1/. Always pick Beastslayer for the Priest - it's good for Nurgle/Ravenwing forces. The Oath of War needs to be based upon your foe's preferred choice, and also upon your unit chosen as Retinue...
Blood Claws: Infantry, Swarms
Grey Hunters: Bikes, Monstrous Creatures
Wolf Guard: Infantry, Swarms


*WOLF GUARD BATTLE LEADER*

1/. These are combat/leadership buffs. The Lord keeps his points high, while the leader keeps them low. Use them as a Hammer unit, to blast whatever the hell your opponent throws at your unit, and rmember to keep the fluff: That Land Raider was obviously this lord's personal transport, for example. Model them and you get bonuses, dude. Remember to play as if he is YOU - that lord's Saga is yours, so keep track of it

*WOLF GUARD PACK*

1/. Wolf guard squad with wolf claws led by a chaplin, rerolling to hit and to wound has enabled this unit to take some impressive scalps in its short gaming history

2/. Pretty much only sergeants...
Grey Hunters: TH/SS, PP/CS, BP/PW, SB/BP
Blood Claws: BP/PW, TWC, WC/BP, BP/CS
Long Fangs: SB/PW, PP/CS, SB/BP

*WOLF GUARD IN TERMINATOR ARMOUR PACK*

1/. Pick a Role: Fire or Charge. Then go with it. Power Fists are more economical than Thunder Hammers, but Power Swords work too.
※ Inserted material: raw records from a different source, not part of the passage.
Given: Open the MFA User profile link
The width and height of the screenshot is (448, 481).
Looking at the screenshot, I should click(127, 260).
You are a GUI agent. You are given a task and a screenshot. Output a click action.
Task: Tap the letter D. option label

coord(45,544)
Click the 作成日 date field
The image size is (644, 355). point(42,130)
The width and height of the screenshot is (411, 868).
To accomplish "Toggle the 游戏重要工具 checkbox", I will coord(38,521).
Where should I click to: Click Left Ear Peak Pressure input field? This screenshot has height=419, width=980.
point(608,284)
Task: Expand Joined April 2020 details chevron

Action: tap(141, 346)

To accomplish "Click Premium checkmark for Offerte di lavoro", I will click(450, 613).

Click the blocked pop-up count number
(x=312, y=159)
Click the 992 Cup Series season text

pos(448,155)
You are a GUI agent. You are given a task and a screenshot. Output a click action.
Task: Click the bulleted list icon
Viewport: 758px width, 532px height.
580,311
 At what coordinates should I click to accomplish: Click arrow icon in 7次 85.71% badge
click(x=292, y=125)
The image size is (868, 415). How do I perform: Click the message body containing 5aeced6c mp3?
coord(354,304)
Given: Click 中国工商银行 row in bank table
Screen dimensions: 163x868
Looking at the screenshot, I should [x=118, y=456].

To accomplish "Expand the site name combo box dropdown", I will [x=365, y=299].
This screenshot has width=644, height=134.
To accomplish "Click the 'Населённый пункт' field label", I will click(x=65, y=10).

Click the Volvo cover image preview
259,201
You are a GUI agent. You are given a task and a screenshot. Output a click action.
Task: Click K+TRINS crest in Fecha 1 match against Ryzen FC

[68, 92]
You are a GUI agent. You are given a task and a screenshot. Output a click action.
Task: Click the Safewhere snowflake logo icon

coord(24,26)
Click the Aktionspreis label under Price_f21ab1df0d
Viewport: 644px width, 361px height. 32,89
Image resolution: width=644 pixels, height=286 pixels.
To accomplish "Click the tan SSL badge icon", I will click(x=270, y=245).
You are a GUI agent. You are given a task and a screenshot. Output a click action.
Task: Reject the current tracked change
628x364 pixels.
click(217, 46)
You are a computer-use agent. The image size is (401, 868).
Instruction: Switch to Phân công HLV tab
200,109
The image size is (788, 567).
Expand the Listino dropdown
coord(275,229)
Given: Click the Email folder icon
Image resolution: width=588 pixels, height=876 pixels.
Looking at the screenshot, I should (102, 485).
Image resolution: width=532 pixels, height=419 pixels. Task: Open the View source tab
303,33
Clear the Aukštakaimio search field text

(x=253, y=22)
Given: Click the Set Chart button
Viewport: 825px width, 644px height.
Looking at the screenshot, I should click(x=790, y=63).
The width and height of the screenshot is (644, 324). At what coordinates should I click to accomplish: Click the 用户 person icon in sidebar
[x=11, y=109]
Remember that you can get 5 normal Wolf Guard and 5 Terminators... allowing for 2 Heavy Weapons overall. NEVER split a Terminator off unless it's Arjac or if you need to.


*ARJAC ROCKFIST*

1/. This man demands respect in every way possible. Capable of killing a Land Raider in the shooting phase and demolishing the contents in the assault phase, gotta love it. Seriously though, if you give this man Mentor, he will find ANY Independent Character or Monstrous Creature and HE WILL kill them. Hitting on a 3+ with re-rolls to hit? Yeah, you're going down whoever you are (5 attacks on the charge that hit on a 3+ that re-roll at Strength 10, you better believe something is dying.). In terms of where to put him, it is a tough call. You could place him with Ragnar. After all is said and done, he can go anywhere and do almost anything you ask of him.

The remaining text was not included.